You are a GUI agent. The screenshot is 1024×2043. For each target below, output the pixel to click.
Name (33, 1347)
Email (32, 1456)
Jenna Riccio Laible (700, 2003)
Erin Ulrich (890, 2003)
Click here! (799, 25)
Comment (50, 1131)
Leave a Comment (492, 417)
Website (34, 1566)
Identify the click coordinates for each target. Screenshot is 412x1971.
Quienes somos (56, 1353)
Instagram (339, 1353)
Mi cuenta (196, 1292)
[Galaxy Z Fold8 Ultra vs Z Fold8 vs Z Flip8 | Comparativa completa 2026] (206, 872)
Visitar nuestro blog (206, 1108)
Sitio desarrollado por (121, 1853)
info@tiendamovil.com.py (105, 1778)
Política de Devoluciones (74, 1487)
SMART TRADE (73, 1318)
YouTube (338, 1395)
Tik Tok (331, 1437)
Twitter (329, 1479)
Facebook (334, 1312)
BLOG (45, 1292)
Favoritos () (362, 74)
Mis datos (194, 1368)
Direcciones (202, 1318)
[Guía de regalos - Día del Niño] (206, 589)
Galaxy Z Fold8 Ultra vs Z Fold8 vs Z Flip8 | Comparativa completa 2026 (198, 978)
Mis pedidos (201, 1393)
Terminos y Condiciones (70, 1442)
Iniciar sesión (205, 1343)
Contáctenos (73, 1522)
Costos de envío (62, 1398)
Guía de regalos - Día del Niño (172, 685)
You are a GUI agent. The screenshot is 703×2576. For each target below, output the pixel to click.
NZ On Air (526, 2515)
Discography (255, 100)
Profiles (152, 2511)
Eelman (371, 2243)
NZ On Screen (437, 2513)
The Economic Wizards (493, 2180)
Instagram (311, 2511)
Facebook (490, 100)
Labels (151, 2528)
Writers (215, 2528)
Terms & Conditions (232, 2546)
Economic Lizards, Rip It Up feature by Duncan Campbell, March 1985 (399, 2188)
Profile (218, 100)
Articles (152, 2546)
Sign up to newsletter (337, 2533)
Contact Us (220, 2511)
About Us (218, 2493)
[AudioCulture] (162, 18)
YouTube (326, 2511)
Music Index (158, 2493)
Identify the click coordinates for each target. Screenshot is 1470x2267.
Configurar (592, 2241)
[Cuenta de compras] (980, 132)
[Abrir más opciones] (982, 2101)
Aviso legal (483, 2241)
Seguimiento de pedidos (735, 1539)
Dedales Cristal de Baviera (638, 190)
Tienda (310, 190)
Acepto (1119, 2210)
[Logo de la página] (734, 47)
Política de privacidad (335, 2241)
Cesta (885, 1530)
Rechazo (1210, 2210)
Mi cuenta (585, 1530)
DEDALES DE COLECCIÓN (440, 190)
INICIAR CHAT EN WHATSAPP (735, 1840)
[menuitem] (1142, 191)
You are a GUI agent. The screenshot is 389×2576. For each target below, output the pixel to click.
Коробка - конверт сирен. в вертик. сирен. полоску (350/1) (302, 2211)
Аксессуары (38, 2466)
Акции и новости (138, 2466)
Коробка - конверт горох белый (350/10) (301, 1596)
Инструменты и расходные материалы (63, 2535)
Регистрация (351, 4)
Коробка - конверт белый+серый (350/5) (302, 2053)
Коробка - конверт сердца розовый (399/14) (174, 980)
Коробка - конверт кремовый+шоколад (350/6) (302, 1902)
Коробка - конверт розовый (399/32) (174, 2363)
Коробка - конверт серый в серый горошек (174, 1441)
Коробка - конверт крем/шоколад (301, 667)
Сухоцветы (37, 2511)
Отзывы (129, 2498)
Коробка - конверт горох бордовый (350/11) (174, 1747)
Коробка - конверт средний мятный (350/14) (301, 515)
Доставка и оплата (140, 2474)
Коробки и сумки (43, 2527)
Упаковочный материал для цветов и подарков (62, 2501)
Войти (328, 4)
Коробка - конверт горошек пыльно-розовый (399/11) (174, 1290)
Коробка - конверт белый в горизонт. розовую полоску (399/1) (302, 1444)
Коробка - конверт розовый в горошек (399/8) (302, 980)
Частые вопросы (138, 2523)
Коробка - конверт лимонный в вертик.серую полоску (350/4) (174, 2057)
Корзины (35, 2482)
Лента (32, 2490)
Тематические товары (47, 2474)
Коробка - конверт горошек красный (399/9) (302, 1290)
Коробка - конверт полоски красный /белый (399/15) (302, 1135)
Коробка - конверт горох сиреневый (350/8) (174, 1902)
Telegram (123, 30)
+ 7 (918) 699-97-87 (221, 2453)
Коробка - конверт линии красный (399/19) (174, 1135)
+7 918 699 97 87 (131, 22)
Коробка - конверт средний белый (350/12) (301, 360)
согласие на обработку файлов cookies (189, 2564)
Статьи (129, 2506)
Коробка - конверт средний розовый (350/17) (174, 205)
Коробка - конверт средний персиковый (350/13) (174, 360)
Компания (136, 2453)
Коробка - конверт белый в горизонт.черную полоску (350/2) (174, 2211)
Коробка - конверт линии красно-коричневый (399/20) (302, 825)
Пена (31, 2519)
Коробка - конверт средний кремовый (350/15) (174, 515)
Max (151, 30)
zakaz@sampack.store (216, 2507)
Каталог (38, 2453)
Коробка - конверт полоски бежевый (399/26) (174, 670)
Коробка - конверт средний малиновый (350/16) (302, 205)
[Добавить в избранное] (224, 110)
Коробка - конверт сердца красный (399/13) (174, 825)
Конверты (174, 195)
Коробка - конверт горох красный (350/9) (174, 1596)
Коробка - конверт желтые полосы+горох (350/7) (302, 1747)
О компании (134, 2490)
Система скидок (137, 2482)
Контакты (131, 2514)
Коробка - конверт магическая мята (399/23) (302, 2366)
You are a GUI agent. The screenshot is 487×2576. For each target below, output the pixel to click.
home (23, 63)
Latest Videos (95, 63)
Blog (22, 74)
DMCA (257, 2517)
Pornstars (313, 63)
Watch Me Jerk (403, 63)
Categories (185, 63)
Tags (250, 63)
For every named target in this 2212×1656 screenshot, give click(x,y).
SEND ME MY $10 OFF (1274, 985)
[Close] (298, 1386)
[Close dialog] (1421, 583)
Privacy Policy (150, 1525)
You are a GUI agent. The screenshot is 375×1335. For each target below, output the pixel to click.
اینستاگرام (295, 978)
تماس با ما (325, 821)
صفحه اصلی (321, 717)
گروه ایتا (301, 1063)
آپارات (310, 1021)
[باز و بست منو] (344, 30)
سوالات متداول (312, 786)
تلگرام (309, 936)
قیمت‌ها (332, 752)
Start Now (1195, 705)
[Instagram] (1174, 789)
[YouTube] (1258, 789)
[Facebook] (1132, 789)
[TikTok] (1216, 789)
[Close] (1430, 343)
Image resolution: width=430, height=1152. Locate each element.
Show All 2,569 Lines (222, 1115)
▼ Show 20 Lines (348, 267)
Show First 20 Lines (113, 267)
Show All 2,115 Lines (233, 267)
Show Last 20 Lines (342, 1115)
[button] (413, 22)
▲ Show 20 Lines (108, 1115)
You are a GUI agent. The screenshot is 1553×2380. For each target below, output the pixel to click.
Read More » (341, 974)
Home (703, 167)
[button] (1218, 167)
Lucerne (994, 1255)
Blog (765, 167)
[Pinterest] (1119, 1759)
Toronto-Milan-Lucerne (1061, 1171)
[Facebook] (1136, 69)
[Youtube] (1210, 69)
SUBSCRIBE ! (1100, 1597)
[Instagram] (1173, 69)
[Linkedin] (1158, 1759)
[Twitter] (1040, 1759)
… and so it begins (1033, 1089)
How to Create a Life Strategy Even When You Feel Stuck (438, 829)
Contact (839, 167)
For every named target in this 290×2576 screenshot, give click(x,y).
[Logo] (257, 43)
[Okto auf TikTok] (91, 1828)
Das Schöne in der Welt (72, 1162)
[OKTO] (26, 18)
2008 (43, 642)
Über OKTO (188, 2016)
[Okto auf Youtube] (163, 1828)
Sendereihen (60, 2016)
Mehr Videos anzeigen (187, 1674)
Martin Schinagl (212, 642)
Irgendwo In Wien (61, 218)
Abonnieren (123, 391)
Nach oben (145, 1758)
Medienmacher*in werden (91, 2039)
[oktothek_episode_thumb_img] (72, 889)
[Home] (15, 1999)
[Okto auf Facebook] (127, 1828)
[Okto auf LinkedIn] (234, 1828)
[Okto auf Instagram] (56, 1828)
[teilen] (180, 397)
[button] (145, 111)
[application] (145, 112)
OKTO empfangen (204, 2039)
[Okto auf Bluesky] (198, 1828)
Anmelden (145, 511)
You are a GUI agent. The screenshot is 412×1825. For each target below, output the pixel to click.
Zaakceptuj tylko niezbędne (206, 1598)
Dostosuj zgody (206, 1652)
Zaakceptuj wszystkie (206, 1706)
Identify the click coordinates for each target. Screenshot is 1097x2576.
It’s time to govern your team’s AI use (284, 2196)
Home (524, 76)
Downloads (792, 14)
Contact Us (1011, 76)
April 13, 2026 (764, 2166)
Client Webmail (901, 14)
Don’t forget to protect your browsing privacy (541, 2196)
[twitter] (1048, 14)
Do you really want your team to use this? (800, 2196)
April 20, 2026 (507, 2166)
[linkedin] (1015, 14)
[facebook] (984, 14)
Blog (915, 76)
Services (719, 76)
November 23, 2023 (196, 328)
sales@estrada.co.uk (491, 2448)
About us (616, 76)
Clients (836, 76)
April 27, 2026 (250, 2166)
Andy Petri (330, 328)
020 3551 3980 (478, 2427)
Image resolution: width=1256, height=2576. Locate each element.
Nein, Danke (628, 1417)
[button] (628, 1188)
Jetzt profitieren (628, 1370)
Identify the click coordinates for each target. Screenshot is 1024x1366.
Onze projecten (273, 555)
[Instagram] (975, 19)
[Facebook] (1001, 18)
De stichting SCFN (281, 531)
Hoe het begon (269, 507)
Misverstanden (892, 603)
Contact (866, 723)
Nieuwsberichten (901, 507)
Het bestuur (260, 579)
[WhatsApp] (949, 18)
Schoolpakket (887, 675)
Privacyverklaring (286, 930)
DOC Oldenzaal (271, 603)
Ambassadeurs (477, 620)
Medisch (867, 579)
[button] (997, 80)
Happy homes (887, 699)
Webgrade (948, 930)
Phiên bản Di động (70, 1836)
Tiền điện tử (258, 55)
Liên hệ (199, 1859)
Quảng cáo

- **TASK DETAILS**:
Above are the records; print exactly the lines from the line with "سوالات متداول (312, 786)" to the line with "Lines (108, 1115)", including both, and nothing else.

- **RESPONSE AREA**:
سوالات متداول (312, 786)
تلگرام (309, 936)
قیمت‌ها (332, 752)
Start Now (1195, 705)
[Instagram] (1174, 789)
[YouTube] (1258, 789)
[Facebook] (1132, 789)
[TikTok] (1216, 789)
[Close] (1430, 343)
Image resolution: width=430, height=1152. Locate each element.
Show All 2,569 Lines (222, 1115)
▼ Show 20 Lines (348, 267)
Show First 20 Lines (113, 267)
Show All 2,115 Lines (233, 267)
Show Last 20 Lines (342, 1115)
[button] (413, 22)
▲ Show 20 Lines (108, 1115)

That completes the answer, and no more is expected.